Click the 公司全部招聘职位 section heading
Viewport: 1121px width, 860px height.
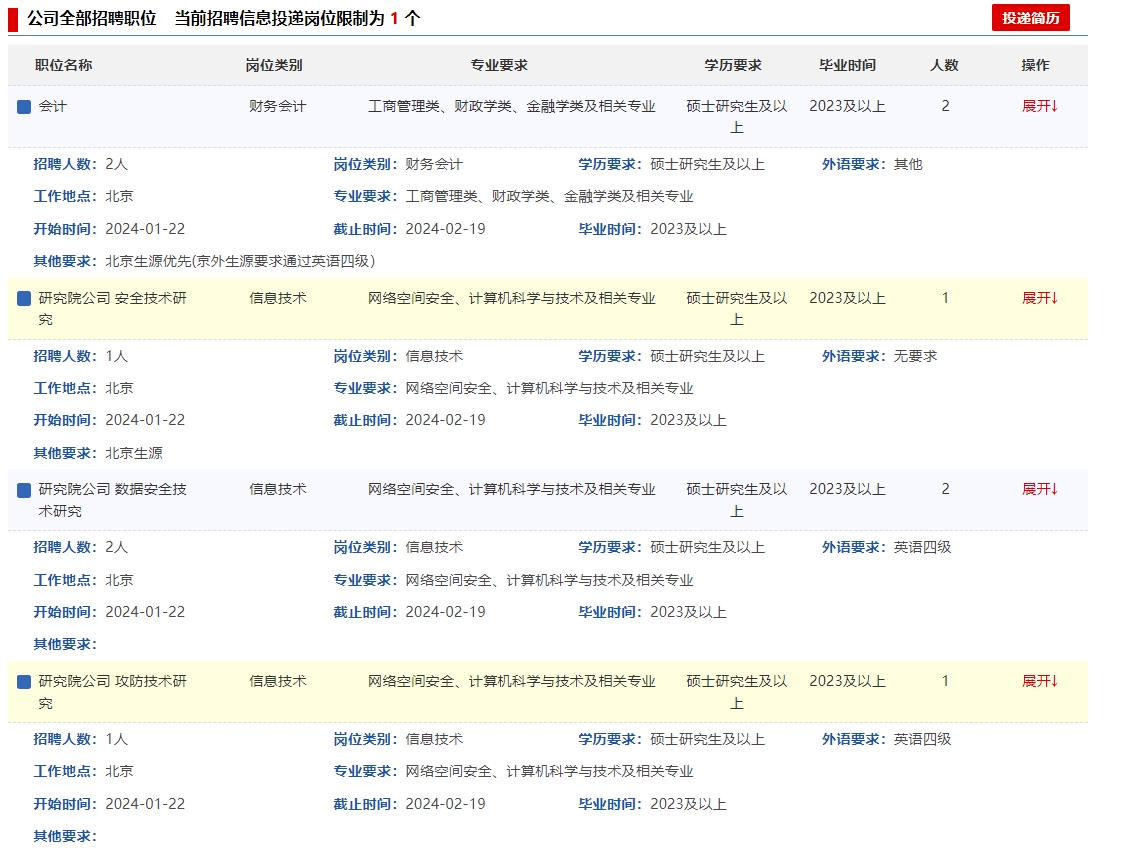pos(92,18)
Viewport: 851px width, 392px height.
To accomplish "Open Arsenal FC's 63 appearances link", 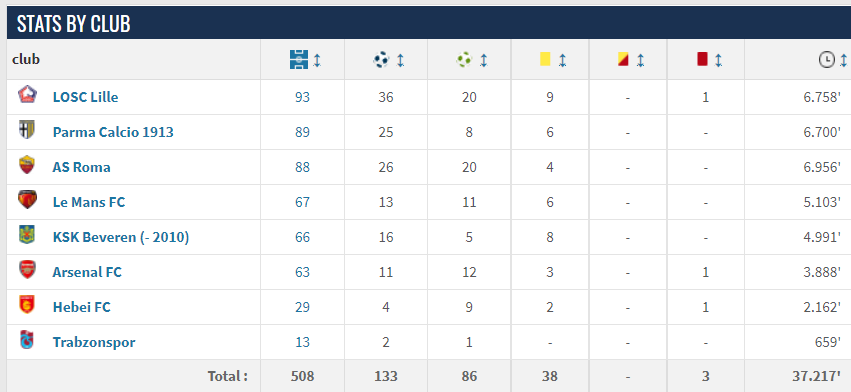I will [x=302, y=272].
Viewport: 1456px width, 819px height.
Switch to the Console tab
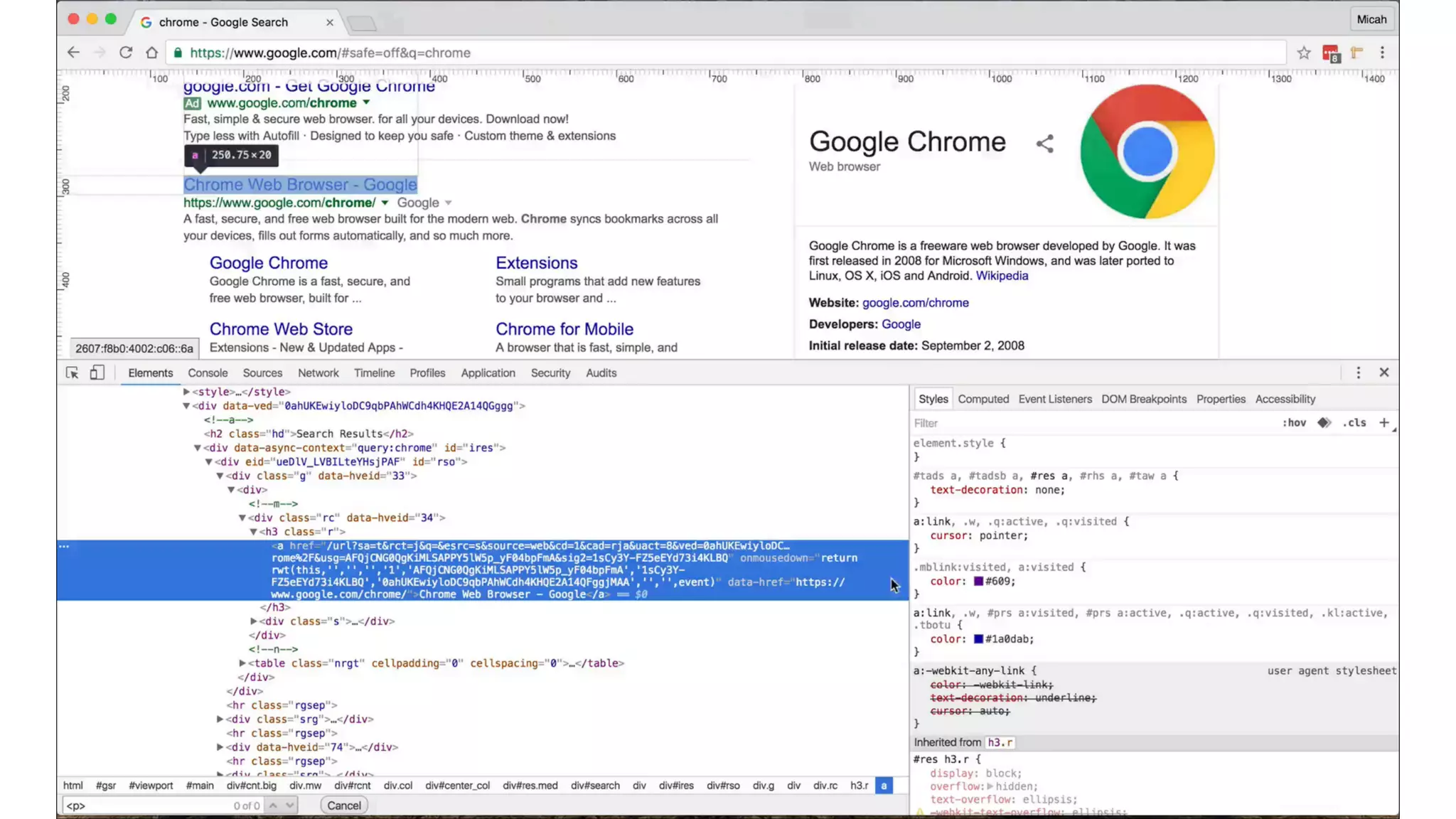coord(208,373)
────
-- Set exercise --
Reproduce the records from the line that has "Viewport: 1456px width, 819px height." through the end, putting "Network" in place of "Console" and leaving everything else unchanged. Leave out the pictures.

-- Result of this task --
Viewport: 1456px width, 819px height.
Switch to the Network tab
coord(208,373)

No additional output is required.